▶ _Requirement_: Whenever a line in the material below contains "editor", copy that line.
= = = = = = =
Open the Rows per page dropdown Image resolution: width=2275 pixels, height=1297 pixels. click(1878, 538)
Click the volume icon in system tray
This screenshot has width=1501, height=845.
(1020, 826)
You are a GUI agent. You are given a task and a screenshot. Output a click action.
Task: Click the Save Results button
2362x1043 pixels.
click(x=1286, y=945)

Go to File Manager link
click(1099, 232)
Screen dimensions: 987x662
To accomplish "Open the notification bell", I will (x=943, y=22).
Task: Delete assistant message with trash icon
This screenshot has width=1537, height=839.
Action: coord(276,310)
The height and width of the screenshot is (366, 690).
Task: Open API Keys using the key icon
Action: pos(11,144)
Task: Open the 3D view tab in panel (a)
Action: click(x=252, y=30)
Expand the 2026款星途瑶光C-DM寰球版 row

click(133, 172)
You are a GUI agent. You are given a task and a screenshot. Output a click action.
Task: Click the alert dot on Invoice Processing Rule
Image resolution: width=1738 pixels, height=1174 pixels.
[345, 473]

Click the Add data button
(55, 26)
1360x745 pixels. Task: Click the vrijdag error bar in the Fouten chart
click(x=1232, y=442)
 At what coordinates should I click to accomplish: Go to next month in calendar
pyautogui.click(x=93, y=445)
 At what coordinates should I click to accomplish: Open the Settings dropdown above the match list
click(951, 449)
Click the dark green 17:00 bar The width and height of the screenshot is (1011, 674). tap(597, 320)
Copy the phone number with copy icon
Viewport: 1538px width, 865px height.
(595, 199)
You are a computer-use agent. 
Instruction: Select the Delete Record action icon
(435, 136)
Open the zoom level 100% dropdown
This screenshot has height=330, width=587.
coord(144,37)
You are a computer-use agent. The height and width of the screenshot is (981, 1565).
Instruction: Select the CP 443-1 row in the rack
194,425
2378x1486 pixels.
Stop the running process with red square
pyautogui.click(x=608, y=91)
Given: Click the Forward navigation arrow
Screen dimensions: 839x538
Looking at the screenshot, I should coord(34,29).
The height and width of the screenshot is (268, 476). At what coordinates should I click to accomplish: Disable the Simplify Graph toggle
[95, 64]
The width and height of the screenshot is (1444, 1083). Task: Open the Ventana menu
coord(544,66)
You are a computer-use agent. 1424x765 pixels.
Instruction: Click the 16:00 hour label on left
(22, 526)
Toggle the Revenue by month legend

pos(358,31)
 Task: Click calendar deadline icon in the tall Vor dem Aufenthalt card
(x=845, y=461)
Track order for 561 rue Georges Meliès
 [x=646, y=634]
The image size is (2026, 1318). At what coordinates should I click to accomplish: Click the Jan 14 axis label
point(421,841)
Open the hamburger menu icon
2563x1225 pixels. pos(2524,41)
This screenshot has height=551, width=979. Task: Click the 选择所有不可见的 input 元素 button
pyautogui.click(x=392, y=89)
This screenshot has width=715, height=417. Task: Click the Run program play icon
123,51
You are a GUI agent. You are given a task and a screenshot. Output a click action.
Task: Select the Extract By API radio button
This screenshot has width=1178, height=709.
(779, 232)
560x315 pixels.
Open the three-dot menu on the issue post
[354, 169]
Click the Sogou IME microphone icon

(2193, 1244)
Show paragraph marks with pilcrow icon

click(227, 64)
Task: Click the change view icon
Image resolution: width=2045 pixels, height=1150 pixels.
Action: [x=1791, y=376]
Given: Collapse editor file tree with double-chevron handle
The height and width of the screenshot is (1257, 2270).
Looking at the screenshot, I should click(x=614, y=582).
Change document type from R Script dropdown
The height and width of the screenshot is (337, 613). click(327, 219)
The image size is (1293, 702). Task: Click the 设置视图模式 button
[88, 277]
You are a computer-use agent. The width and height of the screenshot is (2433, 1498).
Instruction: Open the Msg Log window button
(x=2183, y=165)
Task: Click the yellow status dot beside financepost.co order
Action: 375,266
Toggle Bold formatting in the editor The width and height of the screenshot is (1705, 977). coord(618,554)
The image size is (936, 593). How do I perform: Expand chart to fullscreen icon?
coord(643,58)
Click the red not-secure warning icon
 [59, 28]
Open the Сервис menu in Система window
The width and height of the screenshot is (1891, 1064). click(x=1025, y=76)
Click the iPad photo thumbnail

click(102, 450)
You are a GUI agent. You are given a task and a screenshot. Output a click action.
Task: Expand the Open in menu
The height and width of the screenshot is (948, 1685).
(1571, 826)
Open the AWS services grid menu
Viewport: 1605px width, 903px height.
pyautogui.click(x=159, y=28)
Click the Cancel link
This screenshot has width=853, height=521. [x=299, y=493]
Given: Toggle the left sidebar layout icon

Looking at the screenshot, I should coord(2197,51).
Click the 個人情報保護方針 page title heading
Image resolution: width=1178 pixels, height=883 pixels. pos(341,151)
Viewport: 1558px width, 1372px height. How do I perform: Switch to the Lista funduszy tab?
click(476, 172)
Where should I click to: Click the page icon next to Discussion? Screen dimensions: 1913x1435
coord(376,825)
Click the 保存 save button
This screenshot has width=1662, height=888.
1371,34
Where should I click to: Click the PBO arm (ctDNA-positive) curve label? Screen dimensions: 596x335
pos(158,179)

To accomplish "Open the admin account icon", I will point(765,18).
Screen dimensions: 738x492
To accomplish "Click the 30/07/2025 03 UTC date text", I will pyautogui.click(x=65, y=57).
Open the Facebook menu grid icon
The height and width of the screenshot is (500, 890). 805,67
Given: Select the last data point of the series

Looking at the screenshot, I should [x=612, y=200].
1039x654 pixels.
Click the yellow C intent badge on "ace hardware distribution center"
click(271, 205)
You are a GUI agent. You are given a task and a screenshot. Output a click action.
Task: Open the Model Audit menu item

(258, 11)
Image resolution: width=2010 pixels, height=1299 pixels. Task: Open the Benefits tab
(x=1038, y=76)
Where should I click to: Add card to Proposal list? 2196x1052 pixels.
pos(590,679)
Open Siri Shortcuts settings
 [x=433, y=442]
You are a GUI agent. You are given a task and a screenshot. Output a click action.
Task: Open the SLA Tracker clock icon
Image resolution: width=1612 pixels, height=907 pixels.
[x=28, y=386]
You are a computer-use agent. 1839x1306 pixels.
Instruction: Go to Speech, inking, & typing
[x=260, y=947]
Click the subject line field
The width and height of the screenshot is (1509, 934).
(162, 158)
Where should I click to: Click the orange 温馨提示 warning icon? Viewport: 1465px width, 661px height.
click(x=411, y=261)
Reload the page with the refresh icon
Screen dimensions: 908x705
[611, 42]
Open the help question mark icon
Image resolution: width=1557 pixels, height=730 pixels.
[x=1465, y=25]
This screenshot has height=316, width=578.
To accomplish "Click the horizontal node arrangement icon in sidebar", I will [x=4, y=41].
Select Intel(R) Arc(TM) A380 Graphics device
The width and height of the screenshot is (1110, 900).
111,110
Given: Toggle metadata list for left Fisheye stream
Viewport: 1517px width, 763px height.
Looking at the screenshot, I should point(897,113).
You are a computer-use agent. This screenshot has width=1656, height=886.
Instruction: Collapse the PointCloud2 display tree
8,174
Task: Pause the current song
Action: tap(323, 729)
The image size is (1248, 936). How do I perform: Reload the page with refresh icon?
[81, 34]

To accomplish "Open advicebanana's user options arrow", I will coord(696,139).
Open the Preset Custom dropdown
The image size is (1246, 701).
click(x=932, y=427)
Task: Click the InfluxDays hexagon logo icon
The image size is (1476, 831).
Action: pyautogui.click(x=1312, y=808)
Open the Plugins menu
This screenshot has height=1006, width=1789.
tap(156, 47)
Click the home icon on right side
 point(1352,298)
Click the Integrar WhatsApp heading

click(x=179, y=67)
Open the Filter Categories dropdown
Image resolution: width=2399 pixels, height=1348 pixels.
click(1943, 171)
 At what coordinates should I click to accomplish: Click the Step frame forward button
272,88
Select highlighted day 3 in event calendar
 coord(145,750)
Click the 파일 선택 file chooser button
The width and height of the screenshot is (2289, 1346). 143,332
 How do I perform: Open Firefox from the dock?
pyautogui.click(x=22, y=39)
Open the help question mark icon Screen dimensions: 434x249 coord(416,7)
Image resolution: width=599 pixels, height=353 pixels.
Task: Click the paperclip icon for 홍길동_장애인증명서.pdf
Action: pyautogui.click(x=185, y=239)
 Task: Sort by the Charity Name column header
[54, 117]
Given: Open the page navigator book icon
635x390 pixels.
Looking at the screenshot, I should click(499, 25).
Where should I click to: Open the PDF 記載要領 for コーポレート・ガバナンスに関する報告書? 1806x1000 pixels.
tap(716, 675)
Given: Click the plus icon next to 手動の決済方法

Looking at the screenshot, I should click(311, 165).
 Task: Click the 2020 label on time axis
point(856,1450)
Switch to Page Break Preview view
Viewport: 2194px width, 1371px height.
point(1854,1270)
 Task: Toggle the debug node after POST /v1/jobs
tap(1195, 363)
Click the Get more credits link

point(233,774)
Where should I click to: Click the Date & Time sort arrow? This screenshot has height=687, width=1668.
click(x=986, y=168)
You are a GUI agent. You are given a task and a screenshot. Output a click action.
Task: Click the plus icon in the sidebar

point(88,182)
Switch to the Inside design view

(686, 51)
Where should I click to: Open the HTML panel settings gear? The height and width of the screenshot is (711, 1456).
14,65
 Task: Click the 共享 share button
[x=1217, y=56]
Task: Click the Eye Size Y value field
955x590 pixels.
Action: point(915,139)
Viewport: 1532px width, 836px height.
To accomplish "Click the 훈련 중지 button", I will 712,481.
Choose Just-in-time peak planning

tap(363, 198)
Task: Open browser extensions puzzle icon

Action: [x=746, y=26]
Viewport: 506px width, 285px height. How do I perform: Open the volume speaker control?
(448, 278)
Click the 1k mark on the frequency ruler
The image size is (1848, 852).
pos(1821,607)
= = = = = = =
▶ _Answer section_:
Given: Collapse editor file tree with double-chevron handle
Toggle Bold formatting in the editor The width and height of the screenshot is (1705, 977). coord(618,554)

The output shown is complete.